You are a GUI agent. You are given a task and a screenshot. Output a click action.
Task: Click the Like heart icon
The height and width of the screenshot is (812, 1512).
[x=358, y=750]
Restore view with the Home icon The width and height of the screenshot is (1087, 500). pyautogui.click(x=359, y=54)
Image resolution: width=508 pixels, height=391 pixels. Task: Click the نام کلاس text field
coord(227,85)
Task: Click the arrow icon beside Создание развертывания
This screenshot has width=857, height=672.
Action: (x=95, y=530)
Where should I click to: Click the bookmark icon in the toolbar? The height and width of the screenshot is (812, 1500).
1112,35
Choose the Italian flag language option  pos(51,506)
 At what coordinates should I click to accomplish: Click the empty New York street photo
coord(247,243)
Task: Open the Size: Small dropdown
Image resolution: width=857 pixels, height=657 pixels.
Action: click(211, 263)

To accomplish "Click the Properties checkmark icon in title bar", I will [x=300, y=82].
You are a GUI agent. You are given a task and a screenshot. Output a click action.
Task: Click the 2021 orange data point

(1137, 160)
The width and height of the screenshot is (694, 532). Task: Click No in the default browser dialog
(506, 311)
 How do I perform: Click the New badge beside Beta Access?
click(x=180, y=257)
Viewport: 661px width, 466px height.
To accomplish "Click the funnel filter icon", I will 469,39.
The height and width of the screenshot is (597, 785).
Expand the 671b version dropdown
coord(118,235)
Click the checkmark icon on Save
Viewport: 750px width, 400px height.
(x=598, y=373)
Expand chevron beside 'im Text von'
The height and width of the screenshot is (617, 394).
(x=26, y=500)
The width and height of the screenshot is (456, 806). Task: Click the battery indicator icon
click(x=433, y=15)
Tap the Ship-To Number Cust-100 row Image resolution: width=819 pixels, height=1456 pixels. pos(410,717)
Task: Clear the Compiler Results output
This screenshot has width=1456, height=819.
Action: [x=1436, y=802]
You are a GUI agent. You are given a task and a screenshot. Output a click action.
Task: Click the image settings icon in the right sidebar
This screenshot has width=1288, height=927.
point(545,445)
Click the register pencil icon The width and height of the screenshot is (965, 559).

--

▸ DIRECTIONS FOR THIS TASK
Express as a JSON list of strings, one string per line, the lines of the entries starting with the line containing "Restore view with" and going on through the line containing "Action: [x=1436, y=802]", skipping blank lines.

▸ ANSWER TO THIS PROBLEM
[
  "Restore view with the Home icon The width and height of the screenshot is (1087, 500). pyautogui.click(x=359, y=54)",
  "Image resolution: width=508 pixels, height=391 pixels. Task: Click the نام کلاس text field",
  "coord(227,85)",
  "Task: Click the arrow icon beside Создание развертывания",
  "This screenshot has width=857, height=672.",
  "Action: (x=95, y=530)",
  "Where should I click to: Click the bookmark icon in the toolbar? The height and width of the screenshot is (812, 1500).",
  "1112,35",
  "Choose the Italian flag language option  pos(51,506)",
  " At what coordinates should I click to accomplish: Click the empty New York street photo",
  "coord(247,243)",
  "Task: Open the Size: Small dropdown",
  "Image resolution: width=857 pixels, height=657 pixels.",
  "Action: click(211, 263)",
  "To accomplish \"Click the Properties checkmark icon in title bar\", I will [x=300, y=82].",
  "You are a GUI agent. You are given a task and a screenshot. Output a click action.",
  "Task: Click the 2021 orange data point",
  "(1137, 160)",
  "The width and height of the screenshot is (694, 532). Task: Click No in the default browser dialog",
  "(506, 311)",
  " How do I perform: Click the New badge beside Beta Access?",
  "click(x=180, y=257)",
  "Viewport: 661px width, 466px height.",
  "To accomplish \"Click the funnel filter icon\", I will 469,39.",
  "The height and width of the screenshot is (597, 785).",
  "Expand the 671b version dropdown",
  "coord(118,235)",
  "Click the checkmark icon on Save",
  "Viewport: 750px width, 400px height.",
  "(x=598, y=373)",
  "Expand chevron beside 'im Text von'",
  "The height and width of the screenshot is (617, 394).",
  "(x=26, y=500)",
  "The width and height of the screenshot is (456, 806). Task: Click the battery indicator icon",
  "click(x=433, y=15)",
  "Tap the Ship-To Number Cust-100 row Image resolution: width=819 pixels, height=1456 pixels. pos(410,717)",
  "Task: Clear the Compiler Results output",
  "This screenshot has width=1456, height=819.",
  "Action: [x=1436, y=802]"
]